Large document objects can be hard to work with some times. A spane is a slice of Doc object in the form

Doc[start:stop]

In [22]:
doc3 = nlp(u'Although commmonly attributed to John Lennon from his song "Beautiful Boy", \
the phrase "Life is what happens to us while we are making other plans" was written by \
cartoonist Allen Saunders and published in Reader\'s Digest in 1957, when Lennon was 17.')
doc3

Although commmonly attributed to John Lennon from his song "Beautiful Boy", the phrase "Life is what happens to us while we are making other plans" was written by cartoonist Allen Saunders and published in Reader's Digest in 1957, when Lennon was 17.

In [36]:
# grab a span from it

life_quote=doc3[16:30]

In [37]:
life_quote

"Life is what happens to us while we are making other plans"

In [38]:
type(life_quote)
#spcay know type of span

spacy.tokens.span.Span

In [39]:
type(doc3)

spacy.tokens.doc.Doc

In [40]:
doc4 = nlp(u'This is the Spacy introduction.
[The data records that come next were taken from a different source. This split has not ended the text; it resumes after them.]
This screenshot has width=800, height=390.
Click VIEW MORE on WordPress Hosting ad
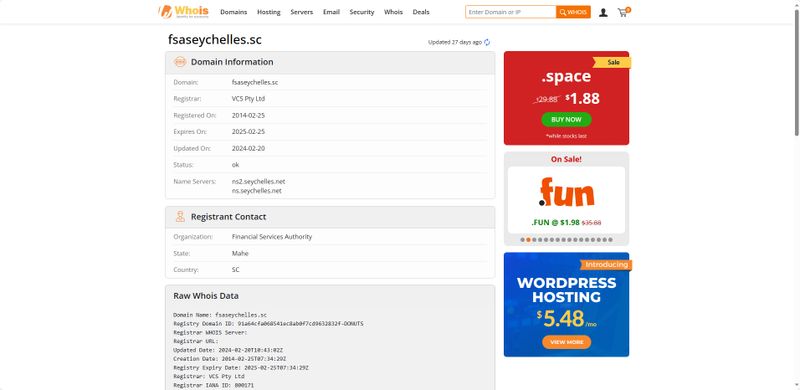[566, 342]
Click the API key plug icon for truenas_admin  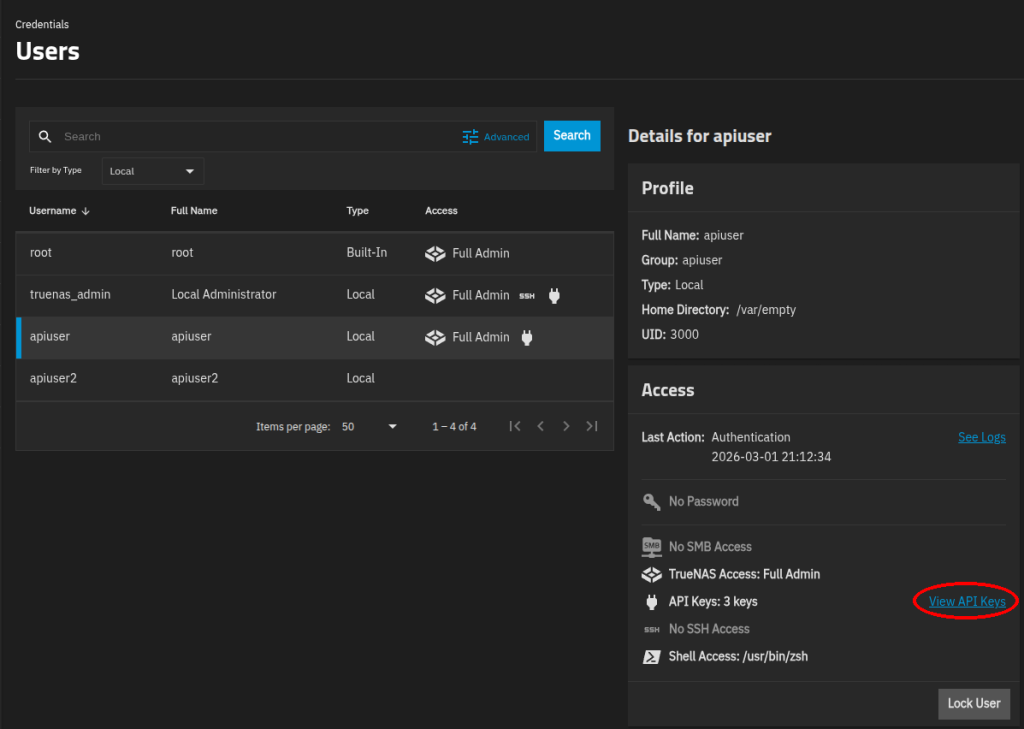point(554,295)
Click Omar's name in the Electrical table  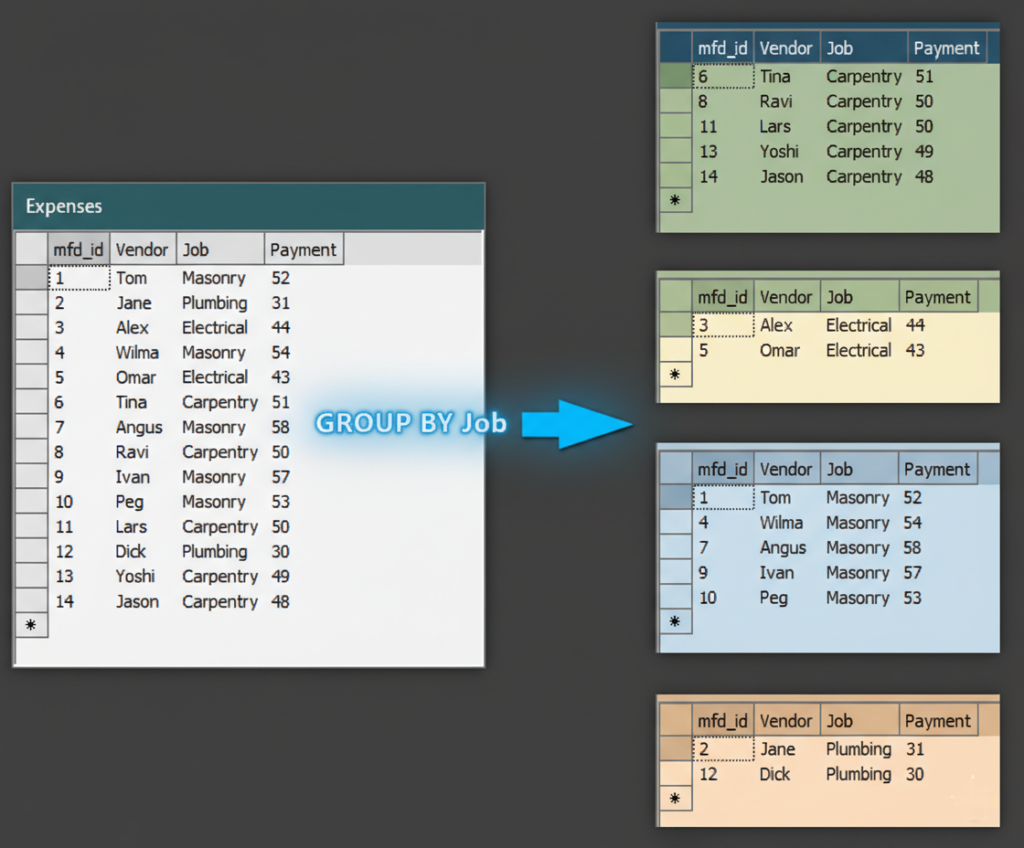click(780, 350)
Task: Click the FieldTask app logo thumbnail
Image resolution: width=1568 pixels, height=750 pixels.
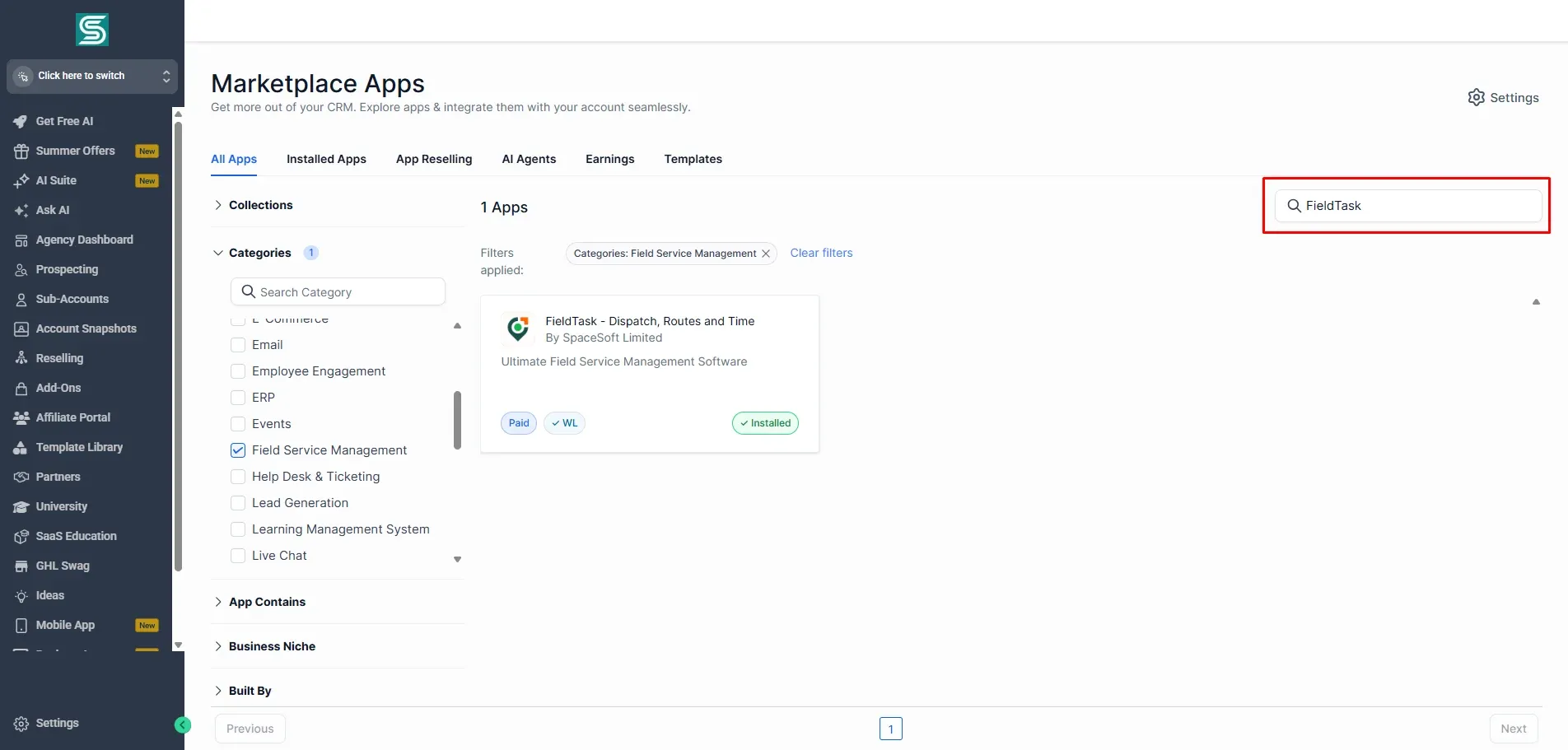Action: (518, 328)
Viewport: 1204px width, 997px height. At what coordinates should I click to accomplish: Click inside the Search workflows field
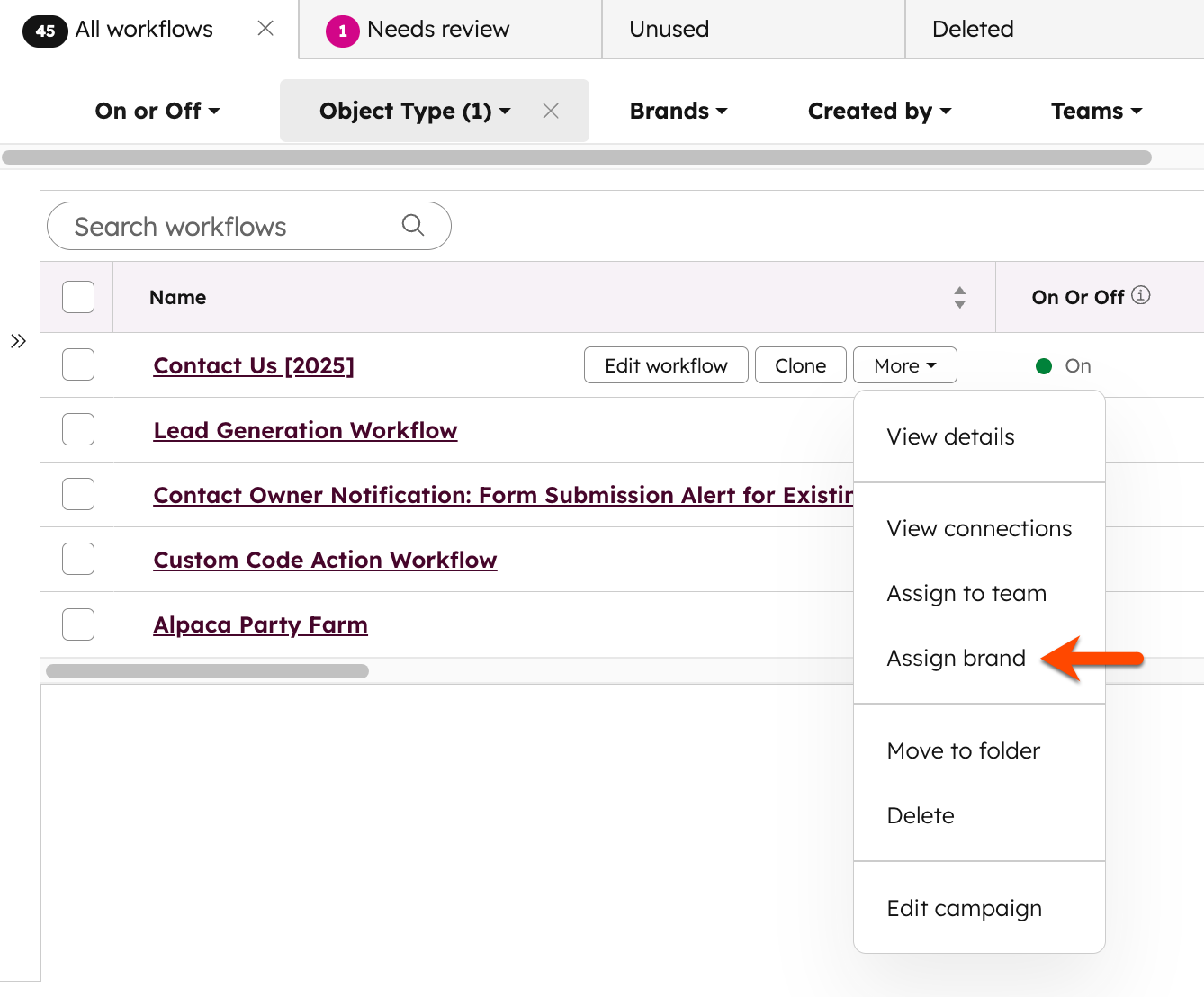tap(225, 226)

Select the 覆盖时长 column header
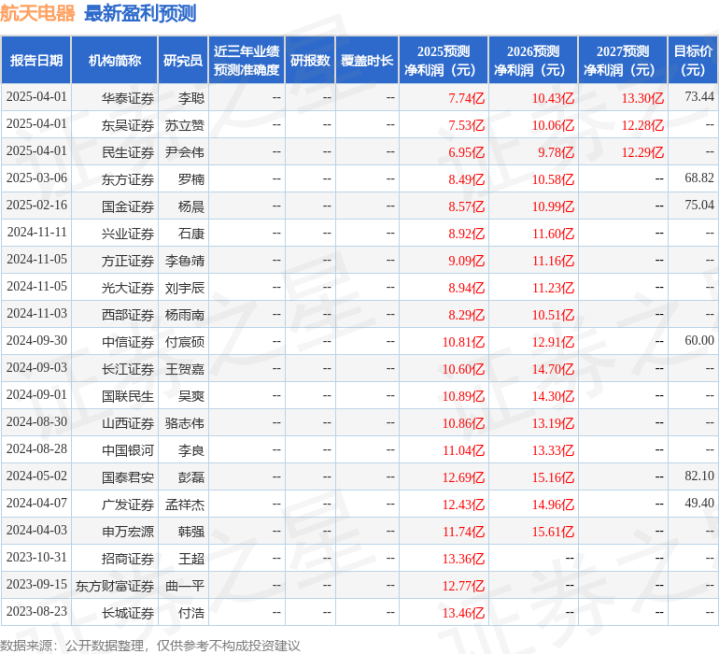pyautogui.click(x=367, y=60)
I tried to do as much practice as I could do. Next will do tokenization')

In [42]:
# Print each sentence

for sentence in doc4.sents:
    print(sentence)

This is the Spacy introduction.
I tried to do as much practice as I could do.
Next will do tokenization


In [45]:
doc4[3]

Spacy

In [46]:
doc4[0].is_sent_start

True

In [47]:
doc4[15].is_sent_end

False